For endurance athletes, the end of the calendar year triggers dreams of the big goal for next year. What could it be? Is it even possible? How? To make it so, what must be? What must not be? The questions and analyses percolate for hours, days, weeks, even months. And that's just identifying it. Then the real work begins. Gotta plan. Gotta organize. Gotta train. Gotta turn everything around to focus on the big goal.
I've spent most of my adult life with such a mindset, resulting in many memorable races, events and destinations over the years. There's much to be said for setting a big goal and working to achieve it. I'm a big fan of big goals.
The big goal dominates all thought, like Pikes Peak looming over the Colorado landscape. Back in 1989, my big goal was the Pikes Peak Marathon. |
It's all good. Until there is no next big goal. Or identifying the next big goal is elusive. What then?

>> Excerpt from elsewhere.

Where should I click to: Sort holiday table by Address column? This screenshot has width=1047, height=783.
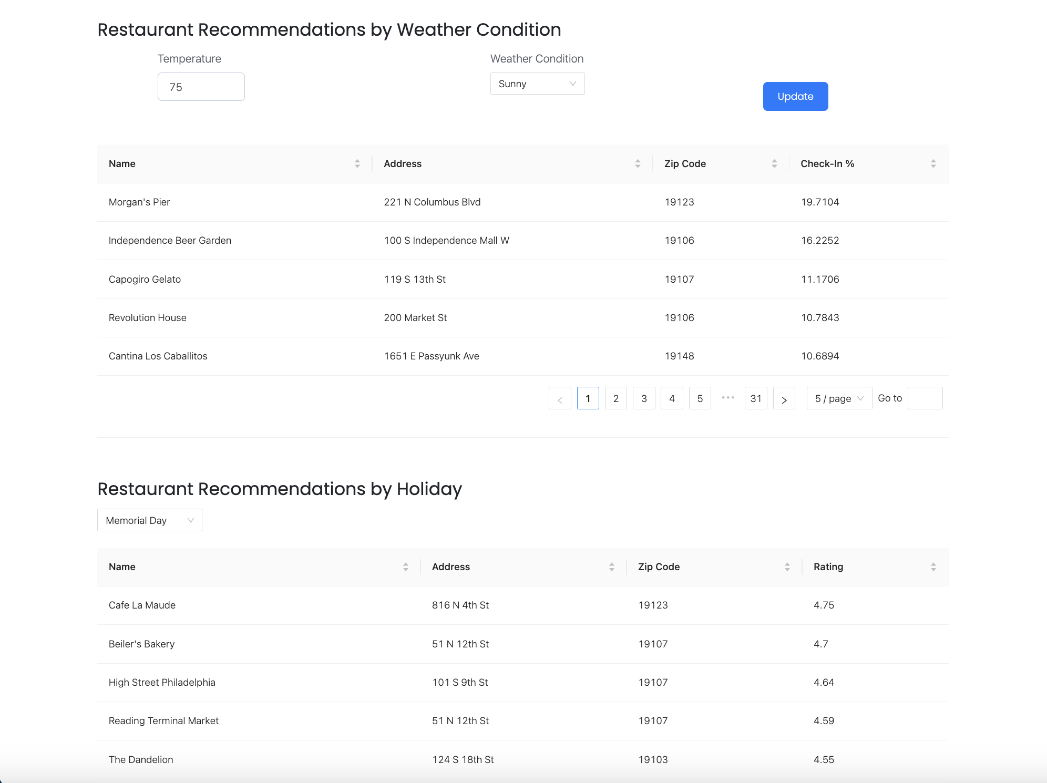(x=611, y=567)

In July of 2017, I finally completed a bicycle ride covering the 310 miles of the Black Hills BackBone, a North-to-South remote road crossing of the State of South Dakota. Admittedly, the ride was different from that originally conceived, but I celebrated achieving a major, multi-year goal. Three Days of BackBone.
Then I drifted.
Months passed. Fitness plunged. Weight soared. In October of 2017, the changing season eventually triggered a nagging feeling that I needed a big goal to kick start stuff. But identifying it was more than elusive. For some reason, I could not even begin to consider one.
A simple journey with no big goal in sight. |
But what? What's missing? Running. I don't run any more, since all but abandoning it over 15 years ago. Thousands of hours spinning circles over the years must have physically changed something. Running now is awkward and uncomfortable, rather than natural and smooth. This will be difficult to start, let alone maintain, especially without a big goal.
Then, one morning I just started. It was short (less than a mile), slow (barely above walking speed) and painful (ice and ibuprofen afterwards). Too sore to run the next day, I ran again the day after that. To allow some recovery, I decided to run just three mornings a week, making the third run on my favorite M-Hill trails. Time passed, but progress was almost imperceptible. I repeatedly reminded myself that speed and distance mattered not. Just keep at it.
Now, over a year later, I am still running three early mornings a week. Speed, distance and difficulty have increased some, but not a lot. Maybe that's the next step, or maybe not. I just love getting back out there running. A part of me awoke from a long slumber.
I didn't set or achieve the next big goal in 2018. It's much bigger than that.